Perhaps this trend is simply the inevitable result of a fragmented, consumerist culture that demands instant gratification and custom orders. Therapists might urge these irritated & jaded adherents to not "cut off" from the establishment. But what happens when their well-intentioned concerns are received with silence from the establishment leadership? As the 500-year legacy of the Protestant and Radical Reformations have taught us, these Jesus people leave and start their own movements.

Today, EasyYolk salutes Anne Rice's decision to leave "Christianity" for Christ. As her 83,580 "fans" meditate on courageously transparent Facebook posts that reflect her own painful journey with Jesus and his followers, may their voices be a ripple effect for the humility, compassion, love, service, forgiveness and passion of Christ in this world.
Update: Anthea Butler, an African-American Christian and a professor of religion at Penn, shares her thoughts here.

--Theological Autopilot


  1. As always, I appreciate, the perspectives and passionate reflections of EasyYolk. Here's where I disagree and do not "salute" Anne Rice. First, I understand Rice's feelings. I've been there: disappointed, disillusioned, and despairing the current cultural moment. But, sustaining a Christian witness in America is difficult. Did we think the call to discipleship would be easy? My question to Rice would be as follows. Does she think that commitment to Christianity exists outside of the church? Does she think that she can remain committed without the weekly sustenance and support of the Christian body? Being a disciple is not an individual commitment but a commitment to be a part of the family of God. Yes, discipleship entails living and learning to love people who are stubborn, backwards, and often irritable. But, its in this communal-commitment we learn about our own blind spots and experience the transformative power of God (for all). How disappointing it is for me, one who serves weekly at a local church, when I hear about another positive, thoughtful Christian voice who has lost vision. Rice's lack of moral courage, fortitude, steadfastness, and vision is disappointing. (I expect more especially from a novelist who understands that it takes time to change people's moral imagination.) When will progressive Christians abandon their cynicism and root themselves within local churches? When will they learn from the lessons of history and meet people where they are at? Social change cannot happen in isolation but in only in cooperation and community with those who we disagree.

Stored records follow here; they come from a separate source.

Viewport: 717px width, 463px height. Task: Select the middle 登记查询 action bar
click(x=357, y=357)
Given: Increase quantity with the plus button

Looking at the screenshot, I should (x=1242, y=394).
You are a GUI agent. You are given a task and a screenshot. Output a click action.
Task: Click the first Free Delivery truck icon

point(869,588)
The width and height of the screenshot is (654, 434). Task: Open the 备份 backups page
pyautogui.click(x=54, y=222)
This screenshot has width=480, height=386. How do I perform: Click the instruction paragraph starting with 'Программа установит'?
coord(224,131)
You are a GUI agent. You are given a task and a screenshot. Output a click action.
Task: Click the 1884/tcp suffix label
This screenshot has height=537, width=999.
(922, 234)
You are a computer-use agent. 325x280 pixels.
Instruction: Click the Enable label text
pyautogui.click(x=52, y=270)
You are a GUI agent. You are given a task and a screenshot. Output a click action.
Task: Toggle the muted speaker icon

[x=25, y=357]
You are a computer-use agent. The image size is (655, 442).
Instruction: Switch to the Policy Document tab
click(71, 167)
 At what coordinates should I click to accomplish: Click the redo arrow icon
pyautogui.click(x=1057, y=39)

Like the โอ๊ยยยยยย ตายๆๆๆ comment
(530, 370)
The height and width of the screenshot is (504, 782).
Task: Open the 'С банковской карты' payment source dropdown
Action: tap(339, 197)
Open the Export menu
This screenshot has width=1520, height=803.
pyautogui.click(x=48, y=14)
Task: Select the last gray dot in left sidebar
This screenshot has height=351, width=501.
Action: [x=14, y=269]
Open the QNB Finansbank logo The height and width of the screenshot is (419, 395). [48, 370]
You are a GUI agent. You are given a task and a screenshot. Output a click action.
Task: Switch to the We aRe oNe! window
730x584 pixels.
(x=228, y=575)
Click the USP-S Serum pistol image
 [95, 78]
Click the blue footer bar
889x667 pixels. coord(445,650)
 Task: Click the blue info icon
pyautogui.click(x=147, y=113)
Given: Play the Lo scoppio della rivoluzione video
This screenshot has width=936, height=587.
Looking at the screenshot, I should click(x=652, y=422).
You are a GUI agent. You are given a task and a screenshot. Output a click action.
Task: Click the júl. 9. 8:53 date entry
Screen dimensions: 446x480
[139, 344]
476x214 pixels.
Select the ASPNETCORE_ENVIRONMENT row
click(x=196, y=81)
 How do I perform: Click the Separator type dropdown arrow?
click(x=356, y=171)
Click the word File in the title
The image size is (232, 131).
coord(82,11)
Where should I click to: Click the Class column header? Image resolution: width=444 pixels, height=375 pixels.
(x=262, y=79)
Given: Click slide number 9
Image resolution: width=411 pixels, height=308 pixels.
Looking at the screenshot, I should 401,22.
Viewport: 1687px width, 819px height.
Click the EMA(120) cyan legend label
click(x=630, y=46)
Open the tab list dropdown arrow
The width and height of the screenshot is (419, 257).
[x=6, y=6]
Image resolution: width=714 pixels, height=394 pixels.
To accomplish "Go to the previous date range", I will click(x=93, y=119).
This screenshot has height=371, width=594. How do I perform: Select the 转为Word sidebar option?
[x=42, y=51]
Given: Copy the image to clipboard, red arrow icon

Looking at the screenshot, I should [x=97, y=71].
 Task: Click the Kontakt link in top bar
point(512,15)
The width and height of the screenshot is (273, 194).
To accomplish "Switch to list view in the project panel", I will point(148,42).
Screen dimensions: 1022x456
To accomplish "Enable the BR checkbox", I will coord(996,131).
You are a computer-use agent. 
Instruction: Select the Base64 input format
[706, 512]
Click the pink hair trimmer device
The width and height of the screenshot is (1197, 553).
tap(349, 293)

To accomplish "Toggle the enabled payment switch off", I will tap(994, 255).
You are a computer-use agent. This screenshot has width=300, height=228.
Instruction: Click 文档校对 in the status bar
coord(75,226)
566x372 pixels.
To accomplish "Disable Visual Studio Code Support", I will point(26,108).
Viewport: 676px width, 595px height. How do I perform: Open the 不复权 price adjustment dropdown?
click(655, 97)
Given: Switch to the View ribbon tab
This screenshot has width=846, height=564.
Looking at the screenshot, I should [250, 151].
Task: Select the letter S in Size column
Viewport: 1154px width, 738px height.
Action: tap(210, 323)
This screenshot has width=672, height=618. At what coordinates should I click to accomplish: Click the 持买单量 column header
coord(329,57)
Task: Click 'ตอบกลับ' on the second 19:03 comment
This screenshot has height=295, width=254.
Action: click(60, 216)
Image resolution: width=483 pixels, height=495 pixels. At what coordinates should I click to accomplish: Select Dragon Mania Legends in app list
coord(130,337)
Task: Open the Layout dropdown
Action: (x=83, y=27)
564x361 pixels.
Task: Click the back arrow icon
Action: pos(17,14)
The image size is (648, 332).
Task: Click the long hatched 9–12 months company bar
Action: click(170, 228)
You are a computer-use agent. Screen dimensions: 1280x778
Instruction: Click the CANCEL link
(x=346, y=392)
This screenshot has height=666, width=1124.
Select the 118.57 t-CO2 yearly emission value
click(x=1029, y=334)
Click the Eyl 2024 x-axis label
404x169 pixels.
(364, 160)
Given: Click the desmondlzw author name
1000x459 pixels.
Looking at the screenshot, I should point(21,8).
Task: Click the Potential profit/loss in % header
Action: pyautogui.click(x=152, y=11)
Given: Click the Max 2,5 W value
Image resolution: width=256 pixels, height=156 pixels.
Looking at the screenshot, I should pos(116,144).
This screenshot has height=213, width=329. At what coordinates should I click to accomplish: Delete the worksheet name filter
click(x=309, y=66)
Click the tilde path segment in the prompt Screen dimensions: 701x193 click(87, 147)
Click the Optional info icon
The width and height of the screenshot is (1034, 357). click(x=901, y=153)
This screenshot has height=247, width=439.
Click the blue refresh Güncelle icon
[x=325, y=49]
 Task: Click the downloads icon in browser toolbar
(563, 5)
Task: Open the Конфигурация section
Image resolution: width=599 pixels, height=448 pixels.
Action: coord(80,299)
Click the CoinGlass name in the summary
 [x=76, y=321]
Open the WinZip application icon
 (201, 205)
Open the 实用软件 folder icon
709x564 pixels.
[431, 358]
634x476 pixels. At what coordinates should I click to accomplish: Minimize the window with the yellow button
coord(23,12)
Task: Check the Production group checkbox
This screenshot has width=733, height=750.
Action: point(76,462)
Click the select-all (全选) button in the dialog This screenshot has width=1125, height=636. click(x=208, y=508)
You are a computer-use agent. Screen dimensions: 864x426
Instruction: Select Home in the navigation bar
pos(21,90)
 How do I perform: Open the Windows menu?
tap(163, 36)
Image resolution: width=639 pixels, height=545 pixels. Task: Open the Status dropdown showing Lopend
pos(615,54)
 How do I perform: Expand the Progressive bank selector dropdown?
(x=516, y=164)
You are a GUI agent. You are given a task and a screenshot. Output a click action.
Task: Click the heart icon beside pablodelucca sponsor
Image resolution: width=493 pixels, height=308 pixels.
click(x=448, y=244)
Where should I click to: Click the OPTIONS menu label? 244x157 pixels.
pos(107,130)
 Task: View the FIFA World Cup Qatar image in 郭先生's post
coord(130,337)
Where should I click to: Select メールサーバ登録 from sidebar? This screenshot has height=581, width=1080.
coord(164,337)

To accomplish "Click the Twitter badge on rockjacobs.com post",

  2. Pastor Dale, as always thank you for your contributions. You raise great questions that we will tackle in later posts, especially concerning the role of a local church body in the life of Christians. We may want to do a series of back and forth posts a la NT Wright and Marcus Borg.

    As you know, the daunting challenge of Christian fundamentalism leaves many of us cynical and apathetic on some days. It seems like it was one of those weeks (years?) for Rice! It will be interesting to follow Rice in the weeks and years to come. I wonder where her "non-Christian" journey with Jesus will take her? I am assuming that fellow pilgrims who continue to embrace the word "Christian" will challenge and encourage her just as she will challenge and encourage those who continue to participate in more established faith communities. Their dialogue and active service together will be a laboratory for transformative experiments of the Spirit of God. I hear her recent words as largely symbolic gestures that identify the overwhelming baggage of American "Christianity" today. They point to a "free agency" option that invites others to follow Jesus without being defined by that particular cultural default narrative (overwhelming in certain locales) which leads many to leave the faith altogether, while alienating "outsiders" even more.